» **Problem to work on**
Copy out unchanged the lines of the records between the line holding "Click the Next button" and the line holding "Action: click(48, 78)", inclusive.

(Records from a dataset)
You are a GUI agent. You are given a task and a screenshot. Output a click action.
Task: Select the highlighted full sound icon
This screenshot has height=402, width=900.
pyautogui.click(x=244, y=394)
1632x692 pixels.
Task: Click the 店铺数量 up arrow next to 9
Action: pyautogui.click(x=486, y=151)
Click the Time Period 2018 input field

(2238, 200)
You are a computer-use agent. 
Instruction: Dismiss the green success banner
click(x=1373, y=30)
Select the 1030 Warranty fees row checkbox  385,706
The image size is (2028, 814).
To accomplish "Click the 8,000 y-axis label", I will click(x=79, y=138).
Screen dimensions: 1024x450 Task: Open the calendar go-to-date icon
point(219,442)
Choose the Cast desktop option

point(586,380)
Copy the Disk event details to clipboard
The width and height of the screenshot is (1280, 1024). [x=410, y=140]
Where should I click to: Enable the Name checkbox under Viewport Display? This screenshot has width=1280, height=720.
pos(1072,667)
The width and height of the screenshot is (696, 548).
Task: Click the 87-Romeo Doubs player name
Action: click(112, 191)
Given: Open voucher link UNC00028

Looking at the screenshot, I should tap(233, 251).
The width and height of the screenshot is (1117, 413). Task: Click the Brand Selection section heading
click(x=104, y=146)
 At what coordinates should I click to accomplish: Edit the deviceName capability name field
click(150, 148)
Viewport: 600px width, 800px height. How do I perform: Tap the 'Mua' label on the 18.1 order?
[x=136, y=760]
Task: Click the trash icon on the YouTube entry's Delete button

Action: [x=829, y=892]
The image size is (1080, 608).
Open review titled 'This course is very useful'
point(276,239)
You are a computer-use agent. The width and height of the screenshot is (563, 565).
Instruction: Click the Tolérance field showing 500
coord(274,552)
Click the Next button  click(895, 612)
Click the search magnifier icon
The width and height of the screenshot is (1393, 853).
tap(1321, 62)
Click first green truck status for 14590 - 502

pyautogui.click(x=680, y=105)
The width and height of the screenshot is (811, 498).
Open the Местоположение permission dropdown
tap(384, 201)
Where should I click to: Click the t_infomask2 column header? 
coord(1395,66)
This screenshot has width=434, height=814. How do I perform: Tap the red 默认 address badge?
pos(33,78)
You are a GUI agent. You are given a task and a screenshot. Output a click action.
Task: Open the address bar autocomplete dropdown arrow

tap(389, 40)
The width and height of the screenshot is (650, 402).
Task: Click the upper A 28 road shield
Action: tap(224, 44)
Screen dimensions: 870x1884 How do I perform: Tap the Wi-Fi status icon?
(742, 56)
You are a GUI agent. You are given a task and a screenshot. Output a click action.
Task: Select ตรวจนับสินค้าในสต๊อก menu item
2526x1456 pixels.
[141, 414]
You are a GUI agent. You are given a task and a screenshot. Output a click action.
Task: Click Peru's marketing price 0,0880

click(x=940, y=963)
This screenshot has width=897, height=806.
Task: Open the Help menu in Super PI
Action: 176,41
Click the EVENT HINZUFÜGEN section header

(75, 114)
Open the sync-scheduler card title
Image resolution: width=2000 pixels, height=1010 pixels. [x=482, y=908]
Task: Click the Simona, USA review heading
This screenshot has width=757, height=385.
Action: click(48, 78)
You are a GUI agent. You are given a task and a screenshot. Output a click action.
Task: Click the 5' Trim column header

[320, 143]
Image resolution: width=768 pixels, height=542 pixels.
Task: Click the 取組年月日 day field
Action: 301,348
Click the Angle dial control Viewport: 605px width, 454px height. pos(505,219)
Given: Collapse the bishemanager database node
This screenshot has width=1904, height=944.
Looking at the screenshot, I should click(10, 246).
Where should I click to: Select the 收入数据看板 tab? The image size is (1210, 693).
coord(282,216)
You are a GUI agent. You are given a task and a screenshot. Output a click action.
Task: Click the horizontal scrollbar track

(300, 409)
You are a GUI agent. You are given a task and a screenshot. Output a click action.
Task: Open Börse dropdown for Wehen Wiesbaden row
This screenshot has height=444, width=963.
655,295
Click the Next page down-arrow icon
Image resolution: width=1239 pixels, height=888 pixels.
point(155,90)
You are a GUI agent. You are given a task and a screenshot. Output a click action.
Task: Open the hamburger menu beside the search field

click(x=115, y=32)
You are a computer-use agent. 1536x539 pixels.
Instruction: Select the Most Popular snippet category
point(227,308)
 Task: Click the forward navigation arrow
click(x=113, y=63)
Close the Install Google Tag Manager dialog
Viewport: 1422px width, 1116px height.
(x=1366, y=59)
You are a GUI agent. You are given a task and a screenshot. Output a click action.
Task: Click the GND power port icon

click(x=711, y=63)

» **The reply**
Click the Next button  click(895, 612)
Click the search magnifier icon
The width and height of the screenshot is (1393, 853).
tap(1321, 62)
Click first green truck status for 14590 - 502

pyautogui.click(x=680, y=105)
The width and height of the screenshot is (811, 498).
Open the Местоположение permission dropdown
tap(384, 201)
Where should I click to: Click the t_infomask2 column header? 
coord(1395,66)
This screenshot has width=434, height=814. How do I perform: Tap the red 默认 address badge?
pos(33,78)
You are a GUI agent. You are given a task and a screenshot. Output a click action.
Task: Open the address bar autocomplete dropdown arrow

tap(389, 40)
The width and height of the screenshot is (650, 402).
Task: Click the upper A 28 road shield
Action: tap(224, 44)
Screen dimensions: 870x1884 How do I perform: Tap the Wi-Fi status icon?
(742, 56)
You are a GUI agent. You are given a task and a screenshot. Output a click action.
Task: Select ตรวจนับสินค้าในสต๊อก menu item
2526x1456 pixels.
[141, 414]
You are a GUI agent. You are given a task and a screenshot. Output a click action.
Task: Click Peru's marketing price 0,0880

click(x=940, y=963)
This screenshot has width=897, height=806.
Task: Open the Help menu in Super PI
Action: 176,41
Click the EVENT HINZUFÜGEN section header

(75, 114)
Open the sync-scheduler card title
Image resolution: width=2000 pixels, height=1010 pixels. [x=482, y=908]
Task: Click the Simona, USA review heading
This screenshot has width=757, height=385.
Action: click(48, 78)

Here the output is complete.